- **Instructions to follow**
Here are the records. Write out exactly the lines between the one holding "Image resolution: width=316" and the one holding "362x351 pixels.", inclusive.

- **Supplied records**
######
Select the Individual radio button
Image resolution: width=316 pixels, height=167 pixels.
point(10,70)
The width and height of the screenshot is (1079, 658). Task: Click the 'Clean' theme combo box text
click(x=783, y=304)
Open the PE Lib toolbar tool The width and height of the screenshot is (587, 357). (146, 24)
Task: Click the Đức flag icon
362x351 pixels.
######
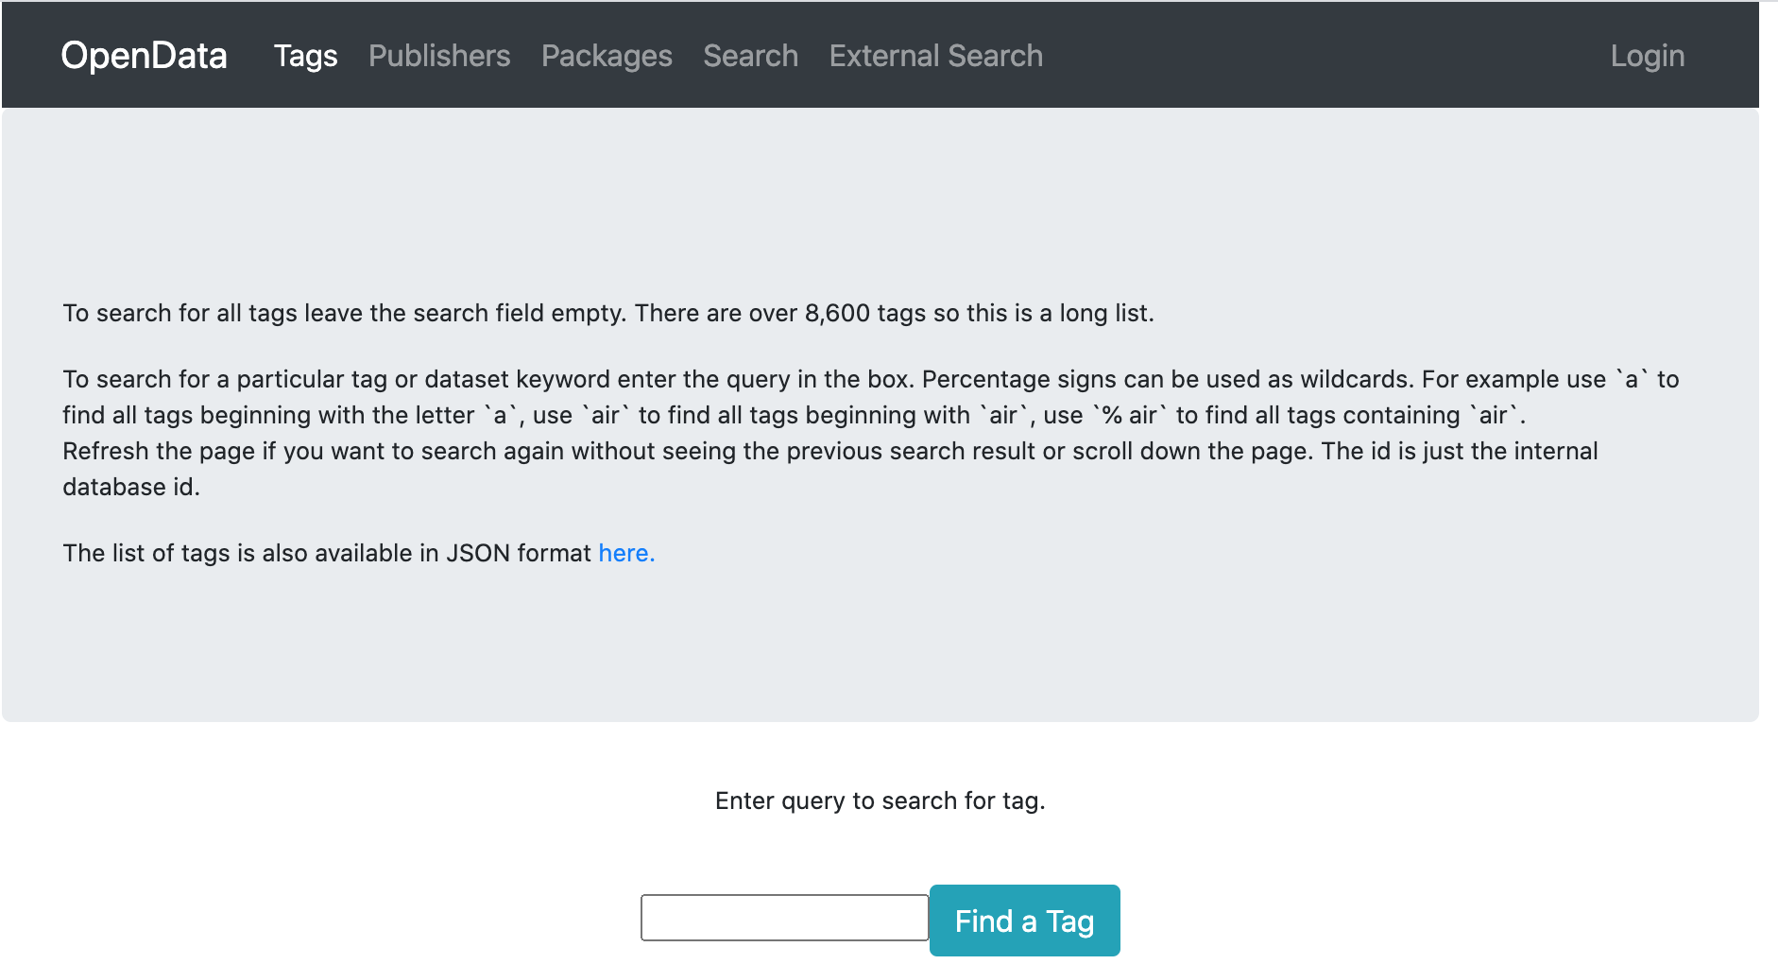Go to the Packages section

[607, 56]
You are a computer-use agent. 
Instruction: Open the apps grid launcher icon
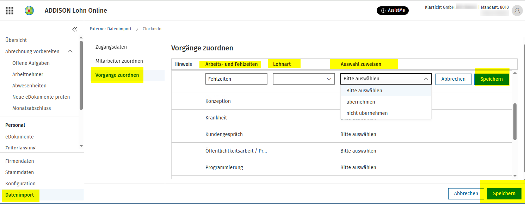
######
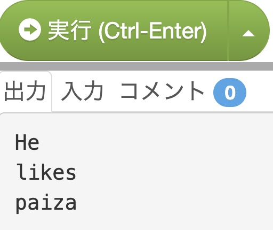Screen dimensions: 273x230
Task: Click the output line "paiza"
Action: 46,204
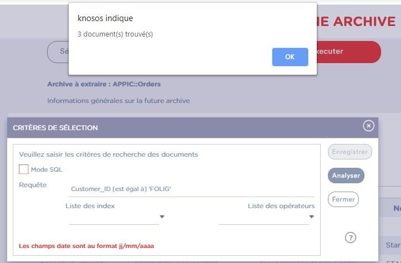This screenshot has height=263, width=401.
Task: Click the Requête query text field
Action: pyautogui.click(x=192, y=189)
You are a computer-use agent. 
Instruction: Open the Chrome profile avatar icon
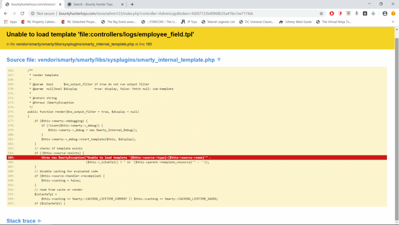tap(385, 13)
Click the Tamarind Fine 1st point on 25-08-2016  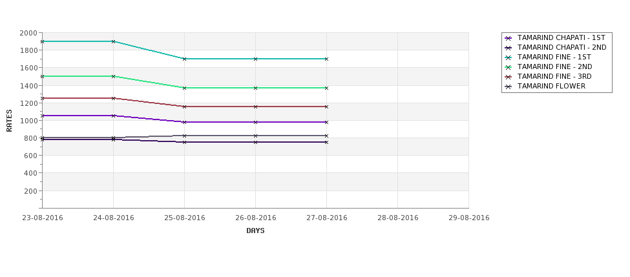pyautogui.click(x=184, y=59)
######
- **Solution**
Image resolution: width=316 pixels, height=167 pixels.
point(10,70)
The width and height of the screenshot is (1079, 658). Task: Click the 'Clean' theme combo box text
click(x=783, y=304)
Open the PE Lib toolbar tool The width and height of the screenshot is (587, 357). (146, 24)
Task: Click the Đức flag icon
362x351 pixels.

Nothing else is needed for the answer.